When Martin pulled me outside, I did that thing where you decide to become a different person. It's something I could do whenever I felt like it. Doesn't everybody, when they feel themselves getting out of control? You know: you say to yourself, OK, I'm a booky person, so then you go and get some books from the library and carry them around for a while. Or, OK, I'm a druggy person, and smoke a lot of weed. Whatever. And it makes you feel different. If you borrow someone else's clothes or their interests or their words, what they say, then it can give you a bit of a rest from yourself, I find.
It was time to feel different. I don't know why I said that stuff to Maureen; I don't know why I say half the things I say. I knew I'd overstepped the mark, but I couldn't stop myself. I get angry, and when it starts it's like being sick. I puke and puke over someone and I can't stop until I'm empty. I'm glad Martin pulled me outside. I needed stopping. I need stopping a lot. So I told myself that from that point on I was going to be more a person out of the olden days kind of thing. I swore not to swear, ha ha, or to spit; I swore not to ask harmless old ladies who are clearly more or less virgins whether they shagged doggy style.
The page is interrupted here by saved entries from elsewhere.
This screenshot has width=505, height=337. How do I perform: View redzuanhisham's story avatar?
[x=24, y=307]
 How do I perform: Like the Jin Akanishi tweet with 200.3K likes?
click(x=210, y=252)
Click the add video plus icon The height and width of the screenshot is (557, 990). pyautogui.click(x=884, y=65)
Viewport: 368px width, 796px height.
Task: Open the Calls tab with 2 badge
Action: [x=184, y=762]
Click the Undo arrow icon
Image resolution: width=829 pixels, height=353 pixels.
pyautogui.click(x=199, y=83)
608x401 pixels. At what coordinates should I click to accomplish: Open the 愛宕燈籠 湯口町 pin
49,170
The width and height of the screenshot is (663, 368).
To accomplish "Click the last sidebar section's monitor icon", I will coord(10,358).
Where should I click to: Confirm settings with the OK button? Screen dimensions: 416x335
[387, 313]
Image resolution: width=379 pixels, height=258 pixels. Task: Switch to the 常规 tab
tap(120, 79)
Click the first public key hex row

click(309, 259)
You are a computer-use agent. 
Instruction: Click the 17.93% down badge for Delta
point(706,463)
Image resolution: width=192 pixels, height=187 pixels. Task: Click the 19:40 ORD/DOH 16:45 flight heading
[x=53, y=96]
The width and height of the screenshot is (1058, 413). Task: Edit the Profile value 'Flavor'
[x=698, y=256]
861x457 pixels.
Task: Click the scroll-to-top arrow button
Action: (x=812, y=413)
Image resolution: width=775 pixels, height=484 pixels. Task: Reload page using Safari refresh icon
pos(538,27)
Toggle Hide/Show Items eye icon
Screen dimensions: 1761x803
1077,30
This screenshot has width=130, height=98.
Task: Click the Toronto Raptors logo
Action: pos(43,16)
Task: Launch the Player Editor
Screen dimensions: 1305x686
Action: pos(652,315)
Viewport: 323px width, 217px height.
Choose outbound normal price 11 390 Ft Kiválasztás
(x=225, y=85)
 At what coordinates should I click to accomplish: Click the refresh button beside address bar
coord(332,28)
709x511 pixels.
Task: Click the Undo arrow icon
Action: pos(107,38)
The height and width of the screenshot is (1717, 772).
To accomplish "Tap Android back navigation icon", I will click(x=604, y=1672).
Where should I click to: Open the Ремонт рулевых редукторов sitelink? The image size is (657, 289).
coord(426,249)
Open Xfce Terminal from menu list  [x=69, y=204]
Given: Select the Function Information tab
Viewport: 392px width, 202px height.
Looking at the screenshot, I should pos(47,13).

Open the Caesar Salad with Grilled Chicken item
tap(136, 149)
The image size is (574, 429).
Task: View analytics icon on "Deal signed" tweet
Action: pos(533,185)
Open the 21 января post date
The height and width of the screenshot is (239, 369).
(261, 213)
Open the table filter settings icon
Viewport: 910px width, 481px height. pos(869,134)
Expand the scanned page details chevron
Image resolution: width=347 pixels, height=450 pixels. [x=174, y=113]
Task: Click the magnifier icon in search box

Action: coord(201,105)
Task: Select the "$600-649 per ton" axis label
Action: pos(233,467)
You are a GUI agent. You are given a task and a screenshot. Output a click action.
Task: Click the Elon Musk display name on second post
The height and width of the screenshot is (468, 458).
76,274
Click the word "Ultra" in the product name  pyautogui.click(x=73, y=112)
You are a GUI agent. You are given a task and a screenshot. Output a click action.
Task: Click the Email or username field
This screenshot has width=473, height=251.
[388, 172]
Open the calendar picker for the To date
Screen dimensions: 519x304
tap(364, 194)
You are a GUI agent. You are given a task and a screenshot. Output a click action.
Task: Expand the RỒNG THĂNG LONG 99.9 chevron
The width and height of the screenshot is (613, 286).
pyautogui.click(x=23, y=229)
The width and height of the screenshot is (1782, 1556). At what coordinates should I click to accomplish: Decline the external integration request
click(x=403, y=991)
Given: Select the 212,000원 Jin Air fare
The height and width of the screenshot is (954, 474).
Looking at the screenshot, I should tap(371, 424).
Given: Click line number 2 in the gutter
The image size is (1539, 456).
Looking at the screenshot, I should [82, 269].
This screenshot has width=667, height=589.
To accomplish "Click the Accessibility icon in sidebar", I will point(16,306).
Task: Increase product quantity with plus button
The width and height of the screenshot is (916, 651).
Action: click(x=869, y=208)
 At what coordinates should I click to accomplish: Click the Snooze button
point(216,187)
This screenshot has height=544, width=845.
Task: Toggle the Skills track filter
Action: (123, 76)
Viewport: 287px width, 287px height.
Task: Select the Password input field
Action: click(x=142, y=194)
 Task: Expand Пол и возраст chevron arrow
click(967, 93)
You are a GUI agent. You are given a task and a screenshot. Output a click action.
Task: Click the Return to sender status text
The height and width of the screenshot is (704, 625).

Martin went spare at me, told me I was a bitch, and an idiot, and asked me what Maureen had ever done to me. And I just said, Yes, sir, and, No, sir, and, Very sorry, sir, and I looked at the pavement, not at him, just to show him I really was sorry. And then I curtsied, which I thought was a nice touch. And he said, What the fuck's this, now? What's the yes sir no sir business? So I told him that I was going to stop being me, and that no one would ever see the old me again, and he didn't know what to say to that. I didn't want them to get sick of me. People do get sick of me, I've noticed. Chas got sick of me, for example. And I really need that not to happen any more, otherwise I'll be left with nobody. With Chas, I think everything was just too much; I came on too strong too quickly, and he got scared. Like that thing in the Tate Modern? That was definitely a mistake. Because the vibe in there… OK, some of the stuff is all weird and intense and so on, but just because the stuff is all weird and intense, that shouldn't have meant that I went all weird and intense. That was inappropriate behaviour, as Jen would have said. I should have waited until we'd got outside and finished looking at the pictures and installations before I went off on one. I think Jen got sick of me, too.
Also, the business in the cinema, which looking back on it might have been the final straw. That was inappropriate behaviour, too. Or maybe the behaviour wasn't inappropriate, because we had to have that conversation some time, but the place (the Holloway Odeon) wasn't right, and nor was the time (halfway through the film) or the volume (loud). One of the points Chas made that night was that I wasn't really mature enough to be a mother, and I can see now that by yelling my head off about having a baby halfway through Moulin Rouge I sort of proved it for him.
So anyway. Martin went mental at me for a while, and then he just seemed to shrink, as if he was a balloon and he'd been punctured. 'What's wrong, kind sir?' I said, but he just shook his head, and I could understand enough from that. What I understood was that it was the middle of the night and he was standing outside a party full of people he didn't know, shouting at someone else he didn't know, a couple of hours after sitting on a roof thinking about killing himself. Oh yeah, and his wife and children hated him. In any other situation I would have said that he'd suddenly lost the will to live. I went over and put my hand on his shoulder, and he looked at me as if I were a person rather than an irritation and we almost had a Moment of some description - not a romantic Ross-and-Rachel-type moment (as if), but a Moment of Shared Understanding. But then we were interrupted, and the Moment passed.